■ Data excerpts ■
========================================
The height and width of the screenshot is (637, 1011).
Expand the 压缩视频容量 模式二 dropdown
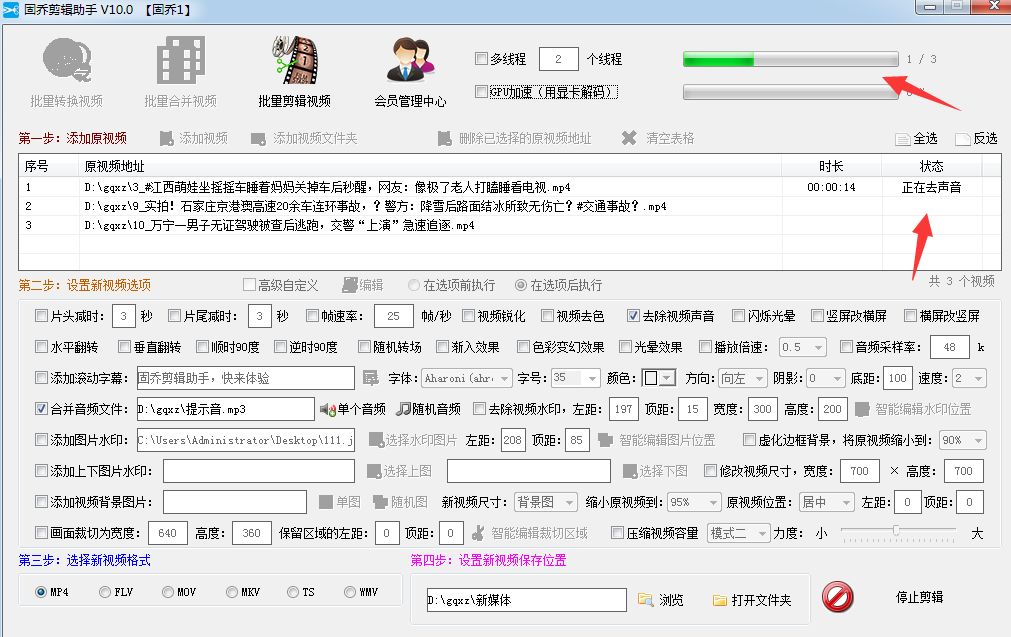point(763,533)
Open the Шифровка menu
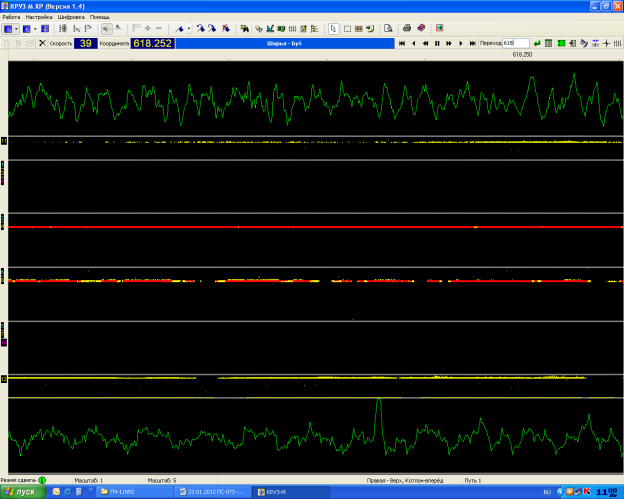The image size is (624, 499). (71, 18)
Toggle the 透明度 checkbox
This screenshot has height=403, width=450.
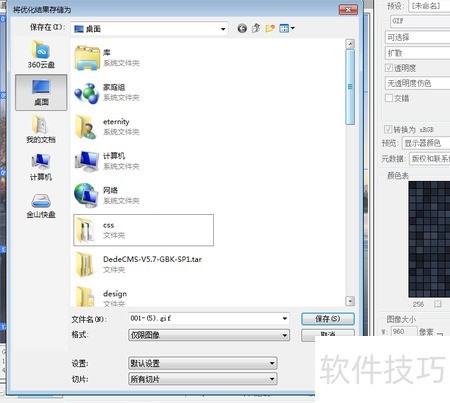pos(389,68)
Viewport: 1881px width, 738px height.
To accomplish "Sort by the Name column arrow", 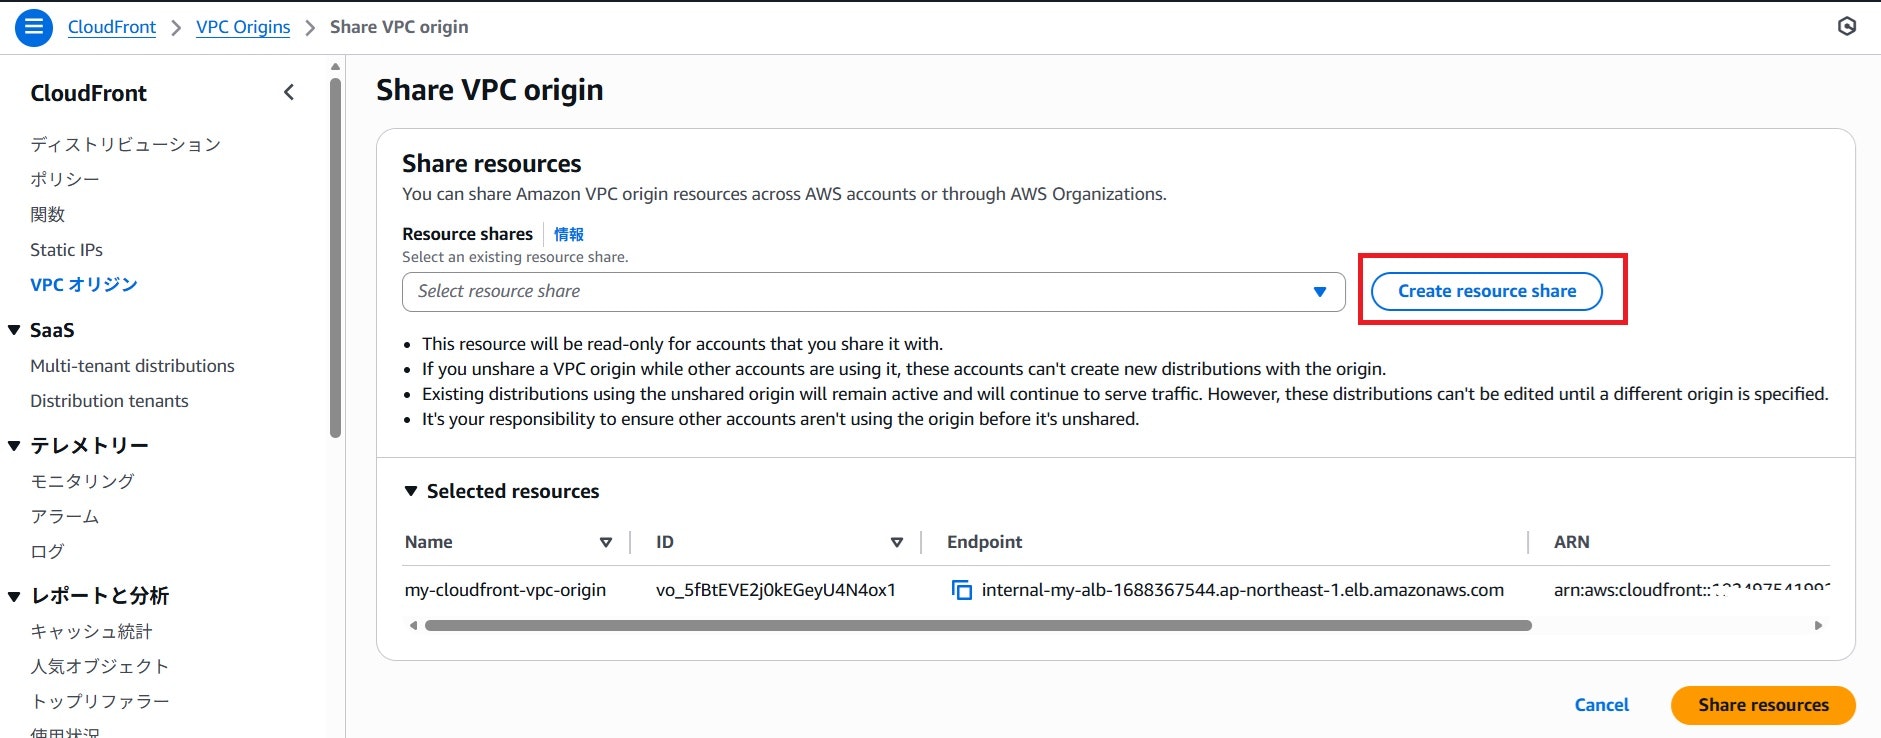I will (605, 542).
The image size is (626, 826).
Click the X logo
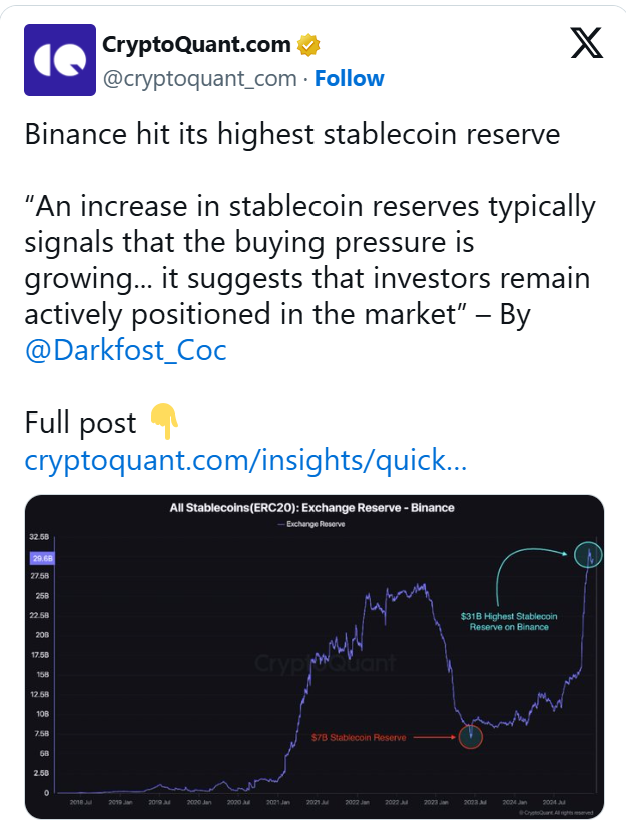tap(586, 44)
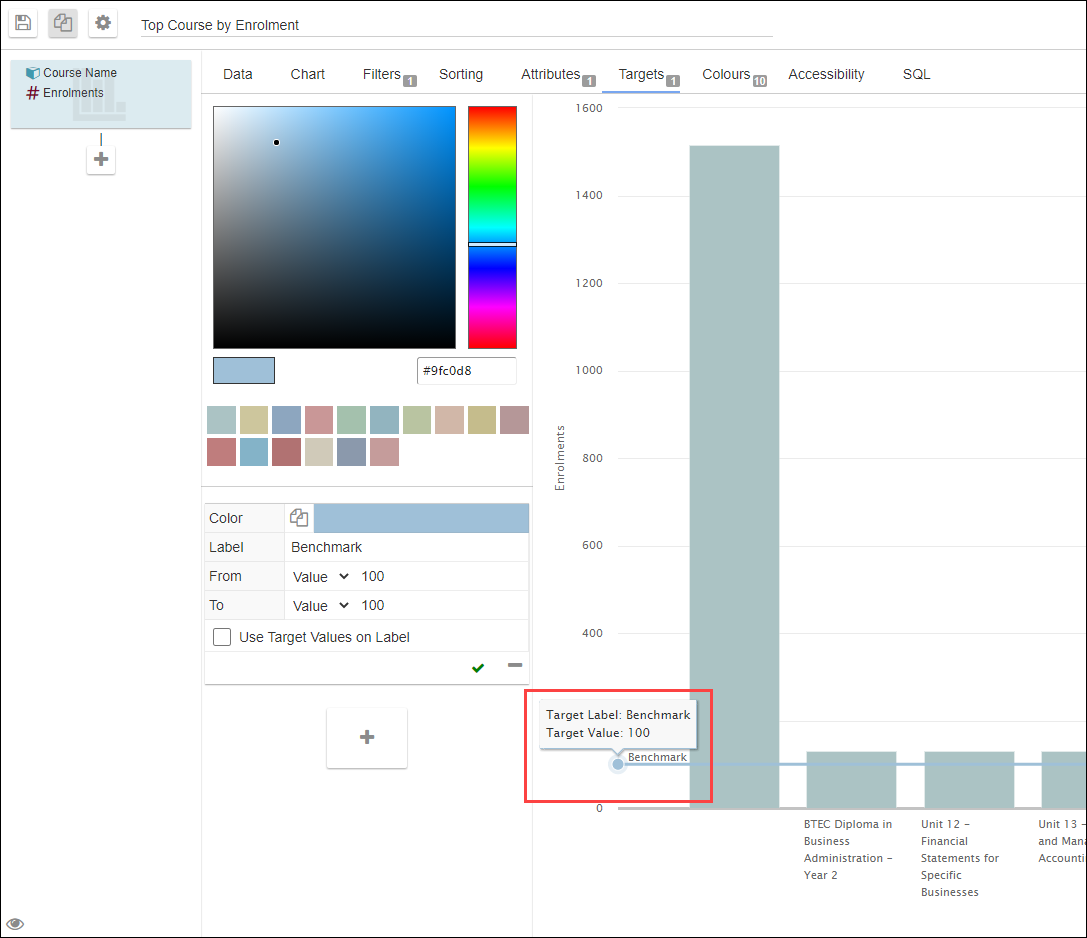The height and width of the screenshot is (938, 1087).
Task: Add a new target with the large plus button
Action: click(x=367, y=737)

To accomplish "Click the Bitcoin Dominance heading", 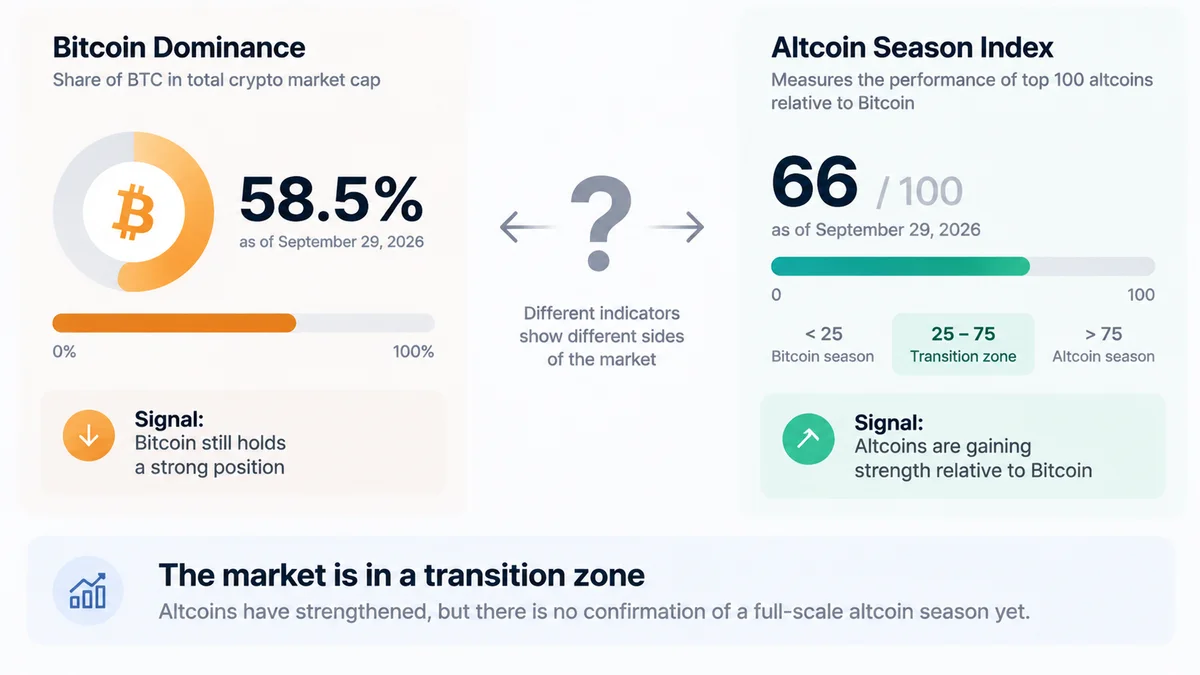I will 179,47.
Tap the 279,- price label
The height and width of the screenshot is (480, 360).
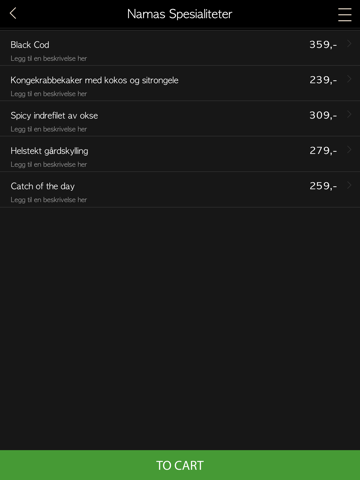323,151
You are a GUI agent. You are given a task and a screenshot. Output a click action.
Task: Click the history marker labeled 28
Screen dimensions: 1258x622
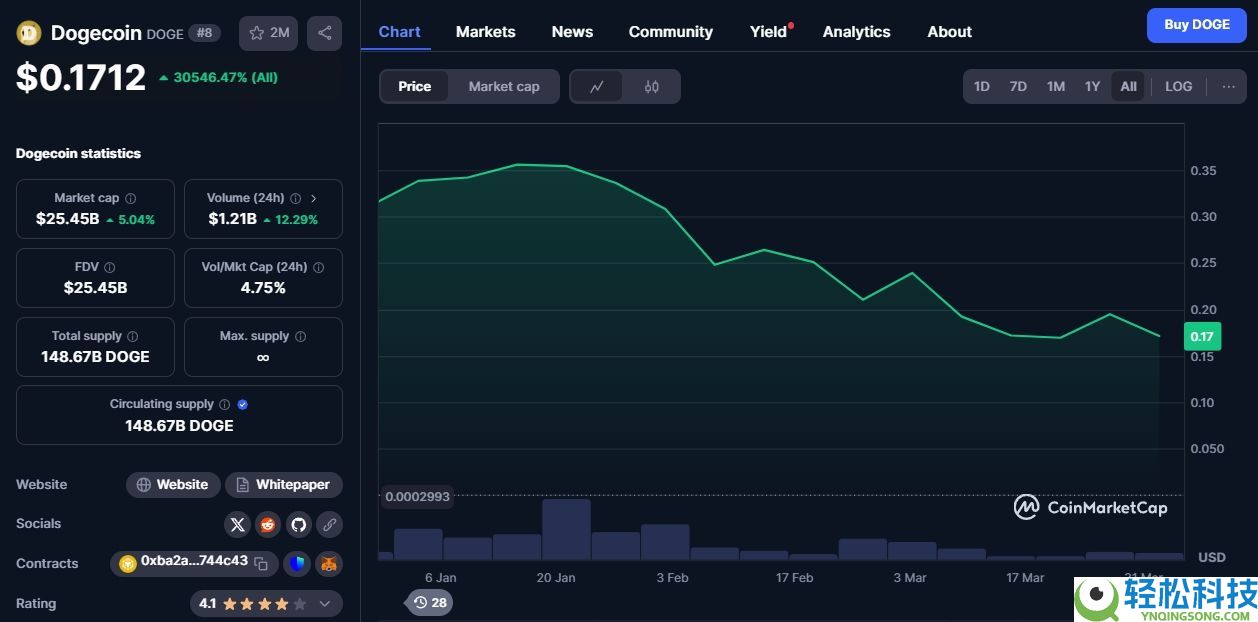click(430, 602)
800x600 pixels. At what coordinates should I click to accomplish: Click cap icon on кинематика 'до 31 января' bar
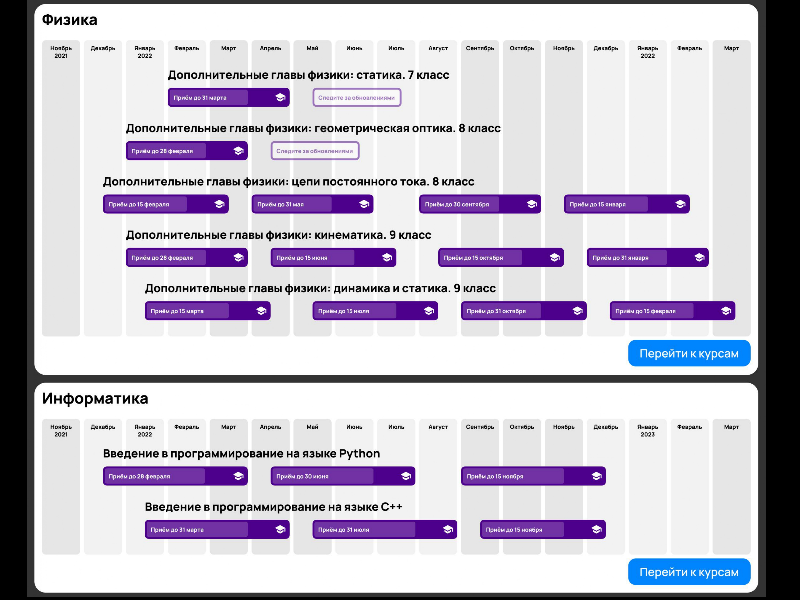point(699,258)
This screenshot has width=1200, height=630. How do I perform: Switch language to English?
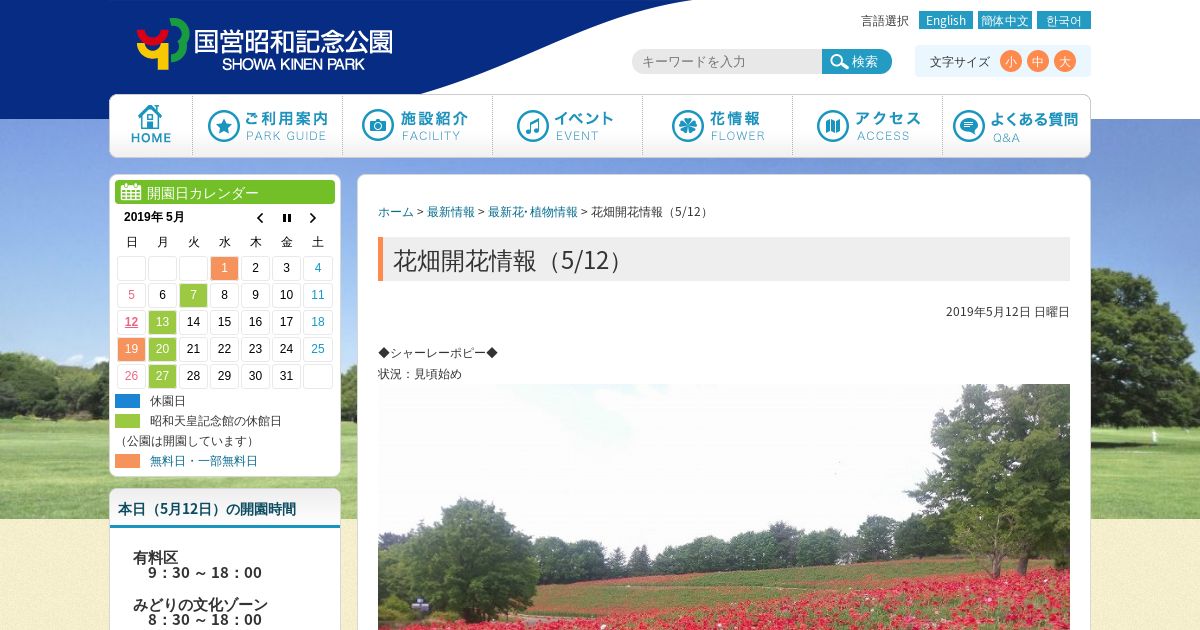945,20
========================================
■ Exercise goal ■
Return the lines from the one containing "Tap the 279,- price label" through the last line of the records, both included, exactly as written and with no pictures.

■ Answer to this task ■
Tap the 279,- price label
The height and width of the screenshot is (480, 360).
323,151
You are a GUI agent. You are given a task and a screenshot. Output a click action.
Task: Click the history marker labeled 28
Screen dimensions: 1258x622
click(430, 602)
800x600 pixels. At what coordinates should I click to accomplish: Click cap icon on кинематика 'до 31 января' bar
point(699,258)
This screenshot has width=1200, height=630. How do I perform: Switch language to English?
945,20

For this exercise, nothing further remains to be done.